Artigo 1.º
1 -A colocação no mercado dos cimentos utilizados na fabricação de argamassas e betões de ligantes hidráulicos só poderá realizar-se após terem sido certificados pelo Instituto Português da Qualidade (IPQ), segundo as metodologias do Sistema Português da Qualidade.
2 -A certificação dos cimentos contemplados na norma portuguesa NP 2064 «Cimentos. Definições, composição, especificações e critérios de conformidade» será referida a esta norma e à NP 2065 «Cimentos. Condições de fornecimento e recepção» e às suas emendas ou às normas que o IPQ vier a homologar em sua substituição.
A certificação de cimentos não contemplados nestas normas será referida ao conjunto de normas portuguesas, europeias e internacionais e às especificações técnicas indicadas pelo IPQ.
3 -O reconhecimento dos relatórios e dos certificados de conformidade, emitidos como resultado de ensaios e inspecções num Estado membro da União Europeia ou num Estado subscritor do Acordo sobre o Espaço Económico Europeu, deve efectuar-se de acordo com o disposto no n.º 2 do artigo 9.º do Decreto-Lei n.º 113/93, de 10 de Abril.
4 -A aptidão ao uso de um cimento que não tenha podido ser objecto do processo de reconhecimento previsto no número anterior, fabricado num Estado membro da União Europeia ou num Estado subscritor do Acordo sobre o Espaço Económico Europeu e de acordo com as normas ou processos de fabrico referidos no número seguinte, tem de ser confirmada antes da sua colocação no mercado pelo IPQ, que verificará se o nível de segurança, de protecção da vida das pessoas e de protecção dos consumidores é equivalente ao obtido com as normas portuguesas referidas no n.º 2.
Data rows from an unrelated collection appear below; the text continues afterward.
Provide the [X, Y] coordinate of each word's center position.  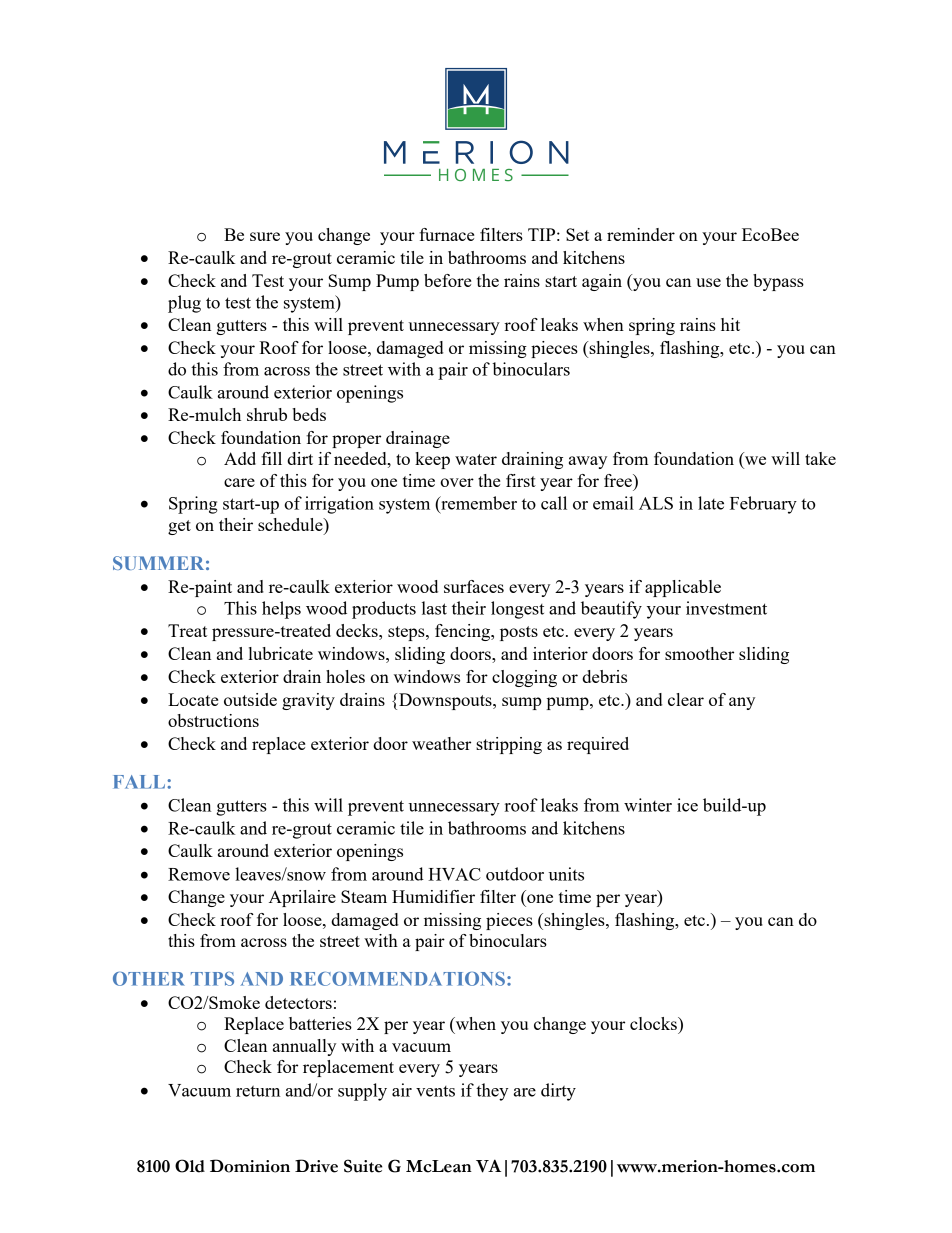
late [711, 503]
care [239, 482]
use [708, 282]
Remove [199, 874]
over [457, 482]
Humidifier [433, 896]
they [492, 1092]
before [447, 280]
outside [250, 699]
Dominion [250, 1166]
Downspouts [446, 701]
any [742, 703]
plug [184, 304]
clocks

5 -As normas ou processos de fabrico a que se refere o número anterior são os seguintes:
a)Uma norma ou código de boa prática emanado de um organismo de normalização ou equivalente daqueles Estados;
b)Uma norma internacional de aplicação permitida naqueles Estados;
c)Uma regra técnica neles legalmente seguida;
d)Um processo de fabrico novo ou tradicional que seja portador de documentação técnica descritiva pormenorizada, neles legalmente seguido.
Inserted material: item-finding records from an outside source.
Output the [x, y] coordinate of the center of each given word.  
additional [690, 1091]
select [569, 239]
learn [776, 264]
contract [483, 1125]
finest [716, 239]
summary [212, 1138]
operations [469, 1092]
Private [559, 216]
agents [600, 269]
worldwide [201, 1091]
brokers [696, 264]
6 -Para o efeito do número anterior, o importador ou o seu representante deve entregue no IPQ um processo documentando as características do cimento e seus constituintes, as especificações que são seguidas, a descrição dos métodos de controlo e dos ensaios, seus resultados e outras indicações consideradas úteis.
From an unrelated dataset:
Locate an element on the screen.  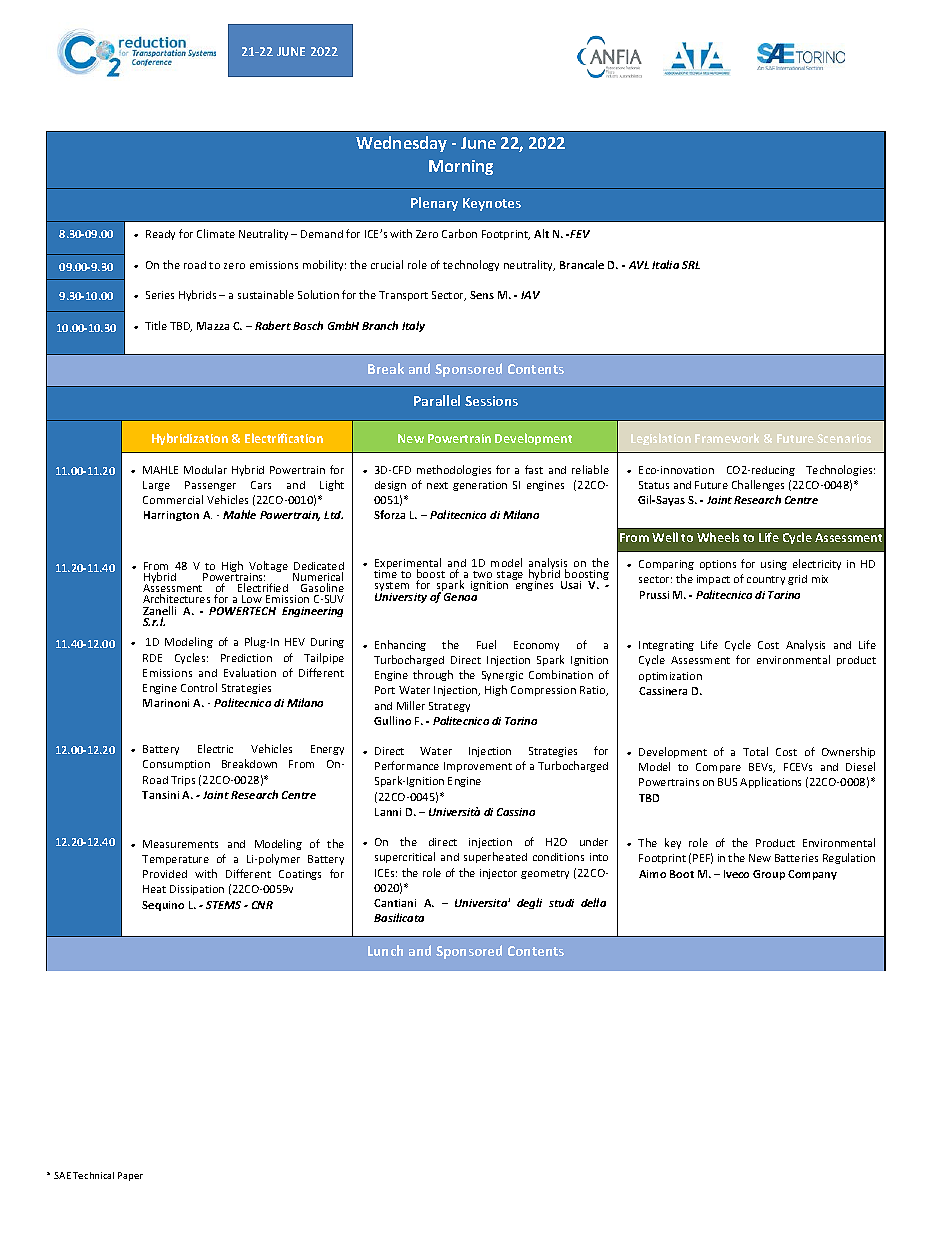
using is located at coordinates (774, 565).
7 -Para os efeitos do n.º 4, o IPQ apoiar-se-á, sempre que o reconhecer necessário, no Laboratório Nacional de Engenharia Civil (LNEC), nos termos do n.º 1 do artigo 13.º do Decreto-Lei n.º 113/93, de 10 de Abril, e, em particular, no caso de cimentos fabricados por processos novos ou não tradicionais em Portugal, solicitará um parecer ao LNEC, que eventualmente o suportará com ensaios complementares.